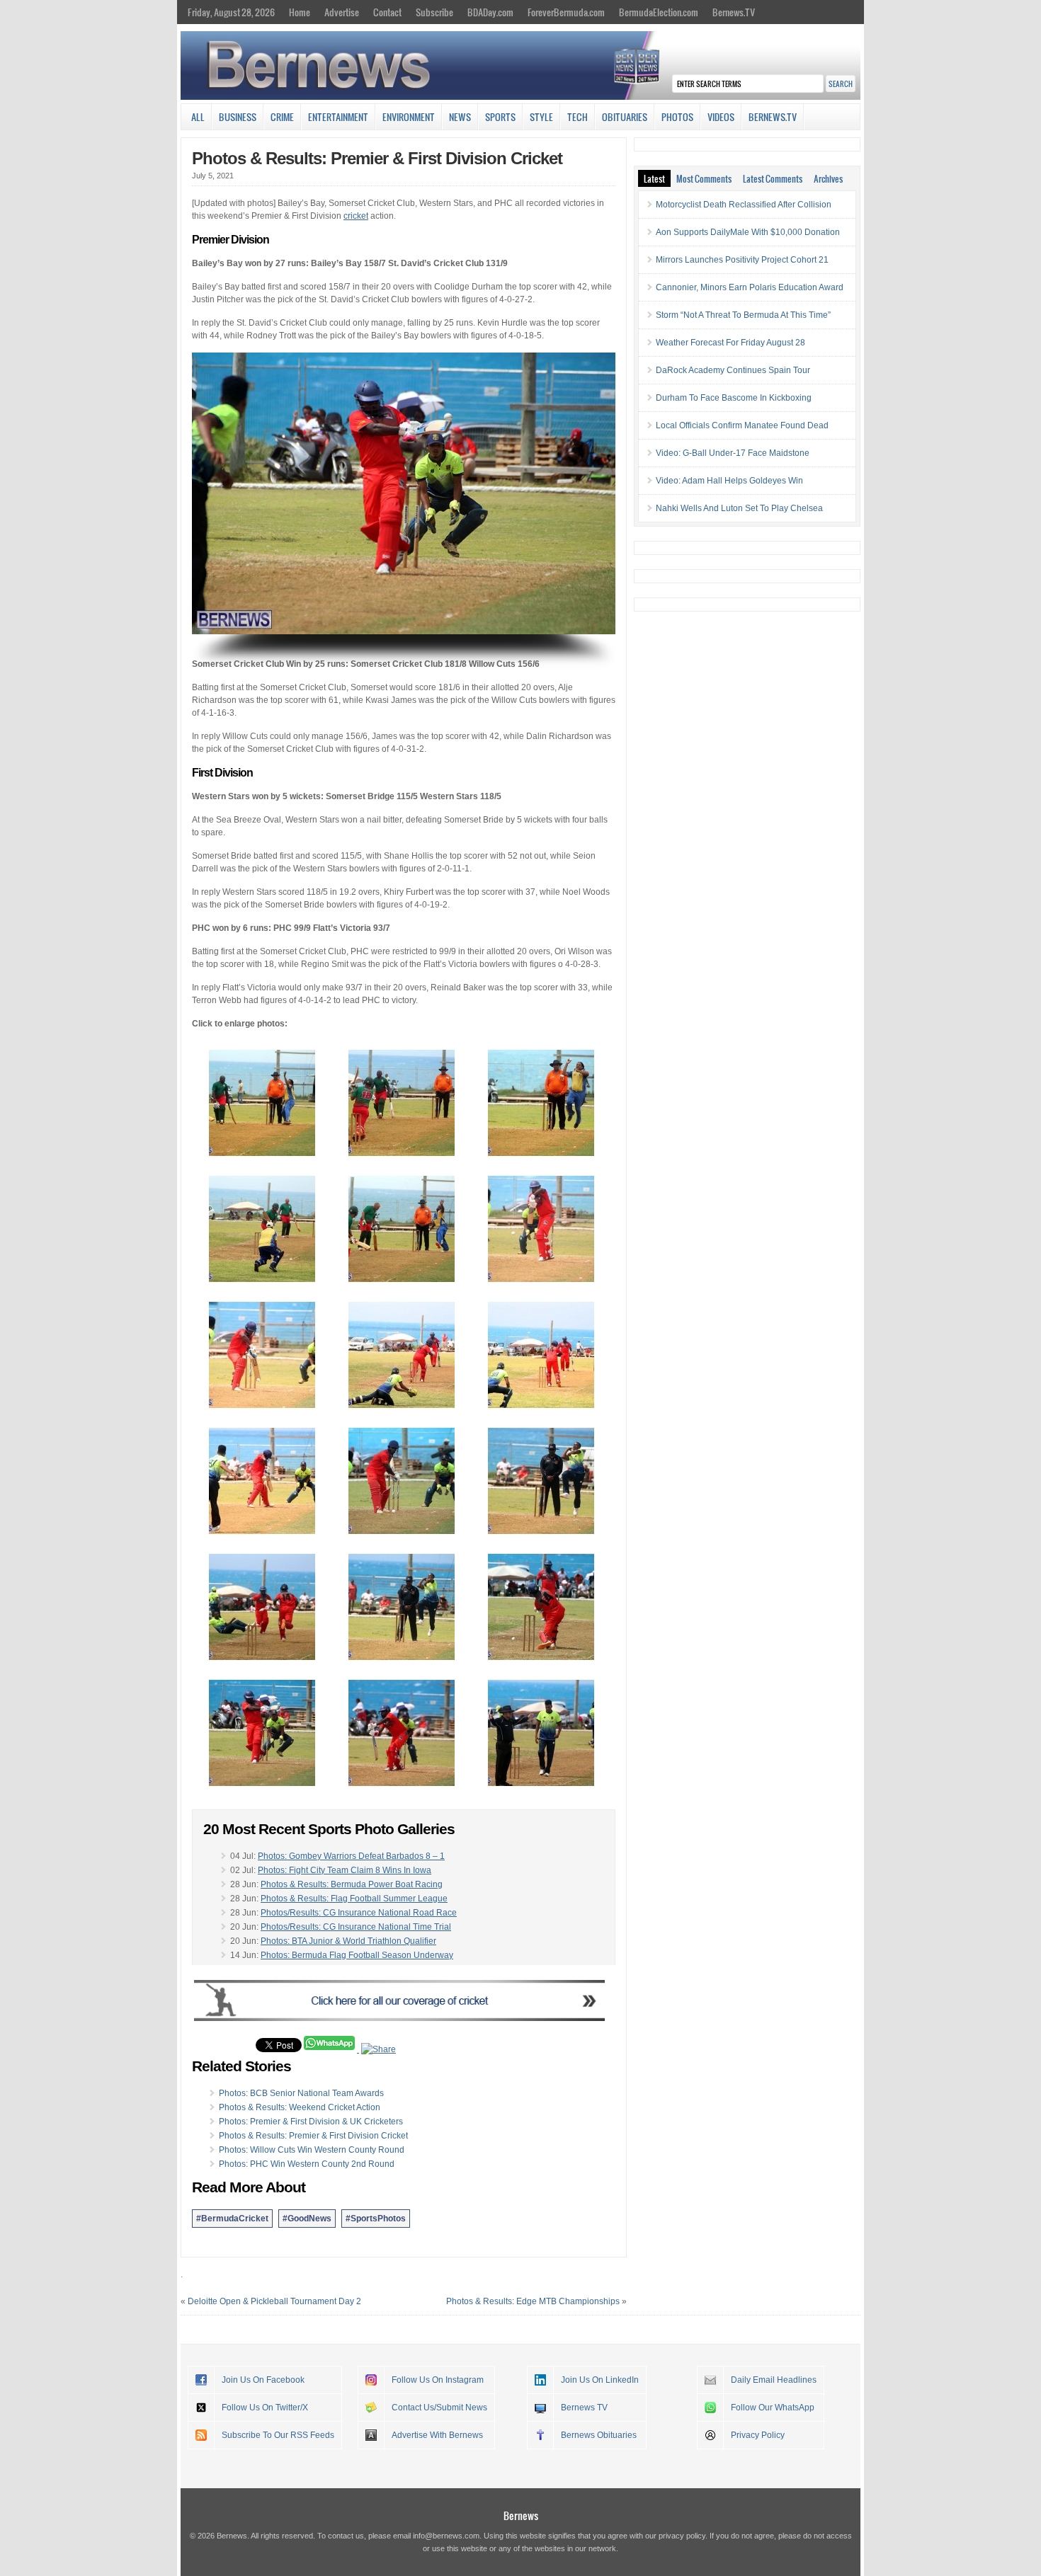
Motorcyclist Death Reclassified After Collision (743, 205)
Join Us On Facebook (263, 2380)
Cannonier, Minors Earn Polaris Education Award (749, 287)
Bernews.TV (733, 12)
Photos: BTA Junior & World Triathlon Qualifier (348, 1941)
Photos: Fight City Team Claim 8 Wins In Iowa (344, 1870)
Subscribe (434, 12)
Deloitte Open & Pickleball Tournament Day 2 (274, 2301)
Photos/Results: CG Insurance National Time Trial (356, 1927)
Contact (387, 12)
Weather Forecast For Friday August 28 (730, 343)
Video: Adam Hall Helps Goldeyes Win (729, 481)
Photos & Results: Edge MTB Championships (533, 2301)
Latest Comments (772, 178)
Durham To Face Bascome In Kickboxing (734, 398)
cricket (355, 216)
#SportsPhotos (376, 2218)
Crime (282, 117)
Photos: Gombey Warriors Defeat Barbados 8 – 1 (351, 1856)
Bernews (521, 2515)
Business (237, 117)
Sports (500, 117)
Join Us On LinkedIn (600, 2380)
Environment (408, 117)
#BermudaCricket (232, 2218)
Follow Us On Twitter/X (265, 2407)
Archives (828, 178)
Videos (720, 117)
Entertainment (338, 117)
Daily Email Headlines (774, 2380)
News (460, 117)
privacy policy (682, 2535)
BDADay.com (490, 12)
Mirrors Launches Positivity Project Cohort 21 (742, 260)
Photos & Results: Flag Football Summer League (354, 1899)
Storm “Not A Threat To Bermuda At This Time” (743, 315)
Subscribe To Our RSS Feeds (278, 2435)
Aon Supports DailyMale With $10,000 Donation (748, 232)
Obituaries (624, 117)
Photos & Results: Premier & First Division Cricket (377, 158)
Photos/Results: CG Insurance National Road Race (359, 1913)
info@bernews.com (446, 2535)
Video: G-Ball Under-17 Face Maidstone (732, 453)
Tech (577, 117)
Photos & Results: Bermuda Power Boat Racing (352, 1884)
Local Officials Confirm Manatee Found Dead (742, 425)
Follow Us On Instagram (438, 2380)
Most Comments (704, 178)
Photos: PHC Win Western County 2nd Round (306, 2164)
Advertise (341, 12)
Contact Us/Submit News (439, 2407)
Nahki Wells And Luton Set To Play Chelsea (739, 508)
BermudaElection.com (658, 12)
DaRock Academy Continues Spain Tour (733, 370)
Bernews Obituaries (599, 2435)
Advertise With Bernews (437, 2435)
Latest (654, 178)
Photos (677, 117)
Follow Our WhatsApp (772, 2407)
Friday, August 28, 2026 (231, 12)
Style (541, 117)
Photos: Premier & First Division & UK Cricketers (311, 2121)
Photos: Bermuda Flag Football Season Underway (357, 1955)
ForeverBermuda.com (566, 12)
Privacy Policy (758, 2435)
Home (299, 12)
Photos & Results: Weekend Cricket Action (299, 2107)
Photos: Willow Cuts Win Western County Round (311, 2150)
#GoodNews (307, 2218)
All (198, 117)
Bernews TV (584, 2407)
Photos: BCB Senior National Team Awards (301, 2093)
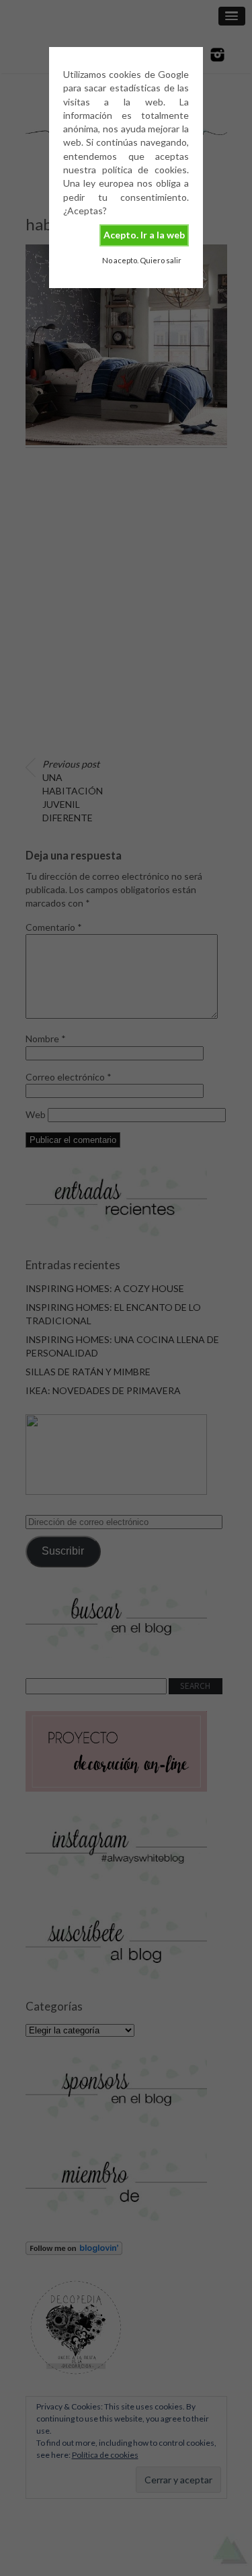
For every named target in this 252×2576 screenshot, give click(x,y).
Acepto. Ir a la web (144, 234)
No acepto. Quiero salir (141, 260)
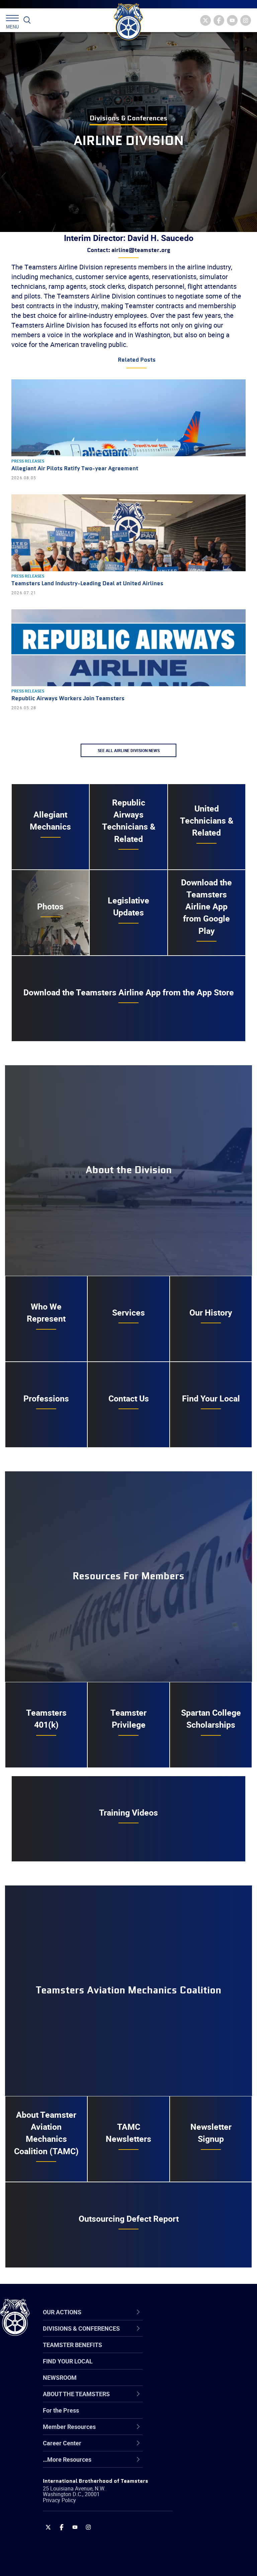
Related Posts (137, 360)
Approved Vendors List (196, 2399)
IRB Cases (179, 2415)
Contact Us (128, 1398)
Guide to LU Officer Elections (203, 2415)
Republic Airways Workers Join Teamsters (67, 699)
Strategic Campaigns (194, 2351)
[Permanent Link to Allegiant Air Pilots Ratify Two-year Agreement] (128, 417)
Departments (183, 2383)
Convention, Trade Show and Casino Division (204, 2415)
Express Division (187, 2431)
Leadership (181, 2351)
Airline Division (185, 2335)
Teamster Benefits (72, 2345)
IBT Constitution (187, 2399)
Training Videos (128, 1812)
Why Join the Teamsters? (200, 2335)
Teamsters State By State (200, 2335)
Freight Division (186, 2463)
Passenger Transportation (200, 2543)
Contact (176, 2335)
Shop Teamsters (188, 2367)
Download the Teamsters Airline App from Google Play (206, 906)
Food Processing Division (199, 2447)
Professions (46, 1398)
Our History (210, 1312)
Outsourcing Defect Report (129, 2218)
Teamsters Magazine (194, 2351)
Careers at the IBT (190, 2351)
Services (128, 1312)
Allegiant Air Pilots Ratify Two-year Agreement (74, 469)
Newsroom (60, 2377)
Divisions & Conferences (128, 118)
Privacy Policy (59, 2500)
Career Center (189, 2312)
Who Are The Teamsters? (200, 2335)
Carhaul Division (187, 2399)
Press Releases (27, 461)
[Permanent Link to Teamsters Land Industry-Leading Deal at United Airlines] (128, 532)
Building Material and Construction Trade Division (202, 2383)
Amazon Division (188, 2351)
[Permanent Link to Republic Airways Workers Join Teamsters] (128, 647)
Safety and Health (190, 2367)
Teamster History (189, 2367)
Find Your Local (211, 1398)
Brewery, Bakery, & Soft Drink (204, 2367)
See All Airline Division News (129, 750)
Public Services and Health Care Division (201, 2560)
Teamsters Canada (191, 2383)
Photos (50, 906)
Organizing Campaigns (196, 2335)
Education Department (196, 2351)
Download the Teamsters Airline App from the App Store (128, 992)
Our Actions (185, 2312)
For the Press (61, 2410)
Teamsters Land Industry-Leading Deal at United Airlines (87, 584)
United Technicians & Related (206, 820)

********

**WHAT TO WORK ON**
Please transcribe exactly the lines above from the line that has "Follow Us On Twitter/X (265, 2407)" up to and including the line that has "Photos & Results: Weekend"; no other line belongs in the answer.

**ANSWER SECTION**
Follow Us On Twitter/X (265, 2407)
Archives (828, 178)
Videos (720, 117)
Entertainment (338, 117)
Daily Email Headlines (774, 2380)
News (460, 117)
privacy policy (682, 2535)
BDADay.com (490, 12)
Mirrors Launches Positivity Project Cohort 21 (742, 260)
Photos & Results: Flag Football Summer League (354, 1899)
Storm “Not A Threat To Bermuda At This Time” (743, 315)
Subscribe To Our RSS Feeds (278, 2435)
Aon Supports DailyMale With $10,000 Donation (748, 232)
Obituaries (624, 117)
Photos & Results: Premier & First Division Cricket (377, 158)
Photos/Results: CG Insurance National Road Race (359, 1913)
info@bernews.com (446, 2535)
Video: G-Ball Under-17 Face Maidstone (732, 453)
Tech (577, 117)
Photos & Results: Bermuda Power Boat Racing (352, 1884)
Local Officials Confirm Manatee Found Dead (742, 425)
Follow Us On Instagram (438, 2380)
Most Comments (704, 178)
Photos: PHC Win Western County 2nd Round (306, 2164)
Advertise (341, 12)
Contact Us/Submit News (439, 2407)
Nahki Wells And Luton Set To Play Chelsea (739, 508)
BermudaElection.com (658, 12)
DaRock Academy Continues Spain Tour (733, 370)
Bernews Obituaries (599, 2435)
Advertise With Bernews (437, 2435)
Latest (654, 178)
Photos (677, 117)
Follow Our WhatsApp (772, 2407)
Friday, August 28, 2026 (231, 12)
Style (541, 117)
Photos: Premier & First Division & UK Cricketers (311, 2121)
Photos: Bermuda Flag Football Season Underway (357, 1955)
ForeverBermuda.com (566, 12)
Privacy Policy (758, 2435)
Home (299, 12)
Photos & Results: Weekend Cricket Action (299, 2107)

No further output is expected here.